Considerations for future use of the adapted guidelines

This study aimed to culturally adapt the English-language mental health first aid guidelines for assisting a person with depression to Brazilian culture by using opinions and views from health professionals and individuals with lived experience of depression in Brazil. As these guidelines’ adaptation showed some similarities and differences from the English-language guidelines, this provides further support for the importance of culturally adapting the guidelines.

The Brazilian adapted guidelines will be a stand-alone document and may also be used to guide the development of MHFA training. It is, however, important to note that the statements from these guidelines, which were assembled into sections, should not be taken individually as they may be more effective when used as a whole. The guidelines and the MHFA training may play a role in improving mental health literacy and reducing stigma in Brazil, although further research into development, implementation and effectiveness in Brazil is required to assess this.

Strengths and limitations

A strength of this study was the systematic and evidence-based method used to adapt the English-language depression guidelines for Brazil. This adaptation allowed aspects of this culture, such as family involvement and empathy, to be incorporated into the adapted guidelines. Another strength of this study was the participant diversity, including, critically, people with their own lived experience and experience as carers. This ensured that widely varying views and opinions were gathered, which is fundamental in Delphi studies [29].

A limitation of this study was the low retention rate of participants in round 2, with the 50% retention rate not reaching a recommended 70% rate, possibly due to the time required to complete the questionnaires. However, the retention rates between both panels were similar, meaning that it is unlikely that one group of expert panelists had undue influence on the results. This drop-out rate may also impact on the generalizability of the findings.

Conclusions

The English-language mental health first aid guidelines for assisting someone with depression were culturally adapted for Brazil using the Delphi expert consensus method. This study included health professionals with experience with depression and people with lived experience of depression. Despite a high level of similarity between the English-language and Brazilian adapted guidelines, differences related to the autonomy of a person with depression, prioritizing safety, family involvement when assisting someone with depression, and the value of empathy when helping a person with depression were seen.

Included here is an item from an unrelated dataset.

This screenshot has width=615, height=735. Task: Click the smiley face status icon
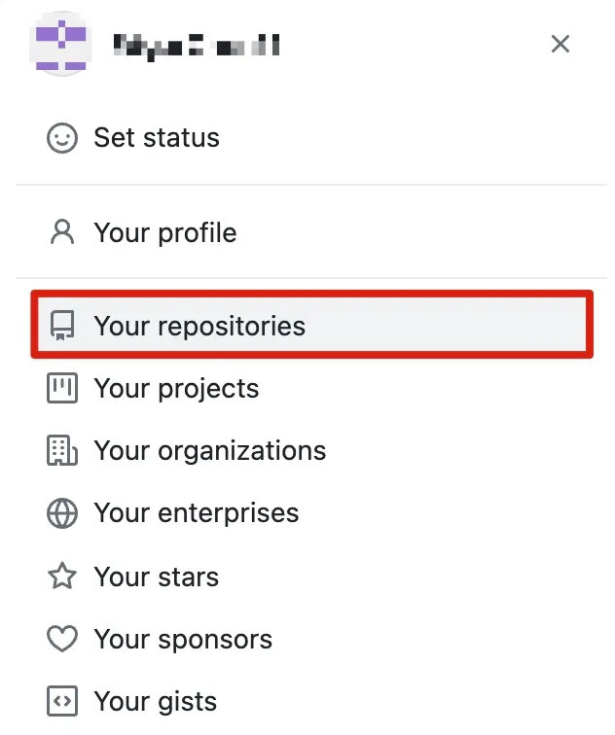click(x=62, y=138)
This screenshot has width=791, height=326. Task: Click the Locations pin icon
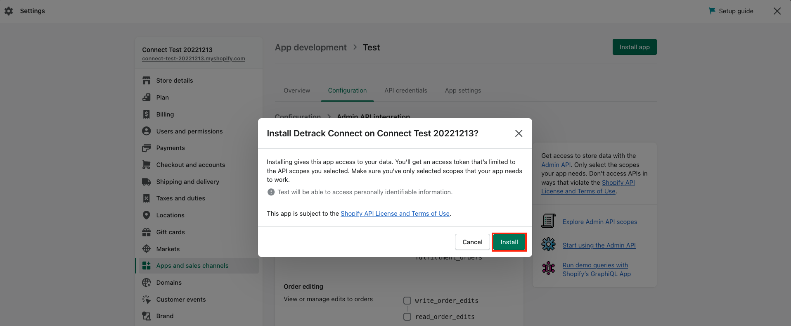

The adapted guidelines can be used as a stand-alone resource by individuals from the community seeking to offer mental health first aid to those in their social networks who are developing depression. In addition, these guidelines may help combat stigma against people with depression and improve mental health literacy related to depression in Brazilian society. However, additional research on the dissemination and incorporation of these guidelines into the MHFA training materials for Brazil is still needed.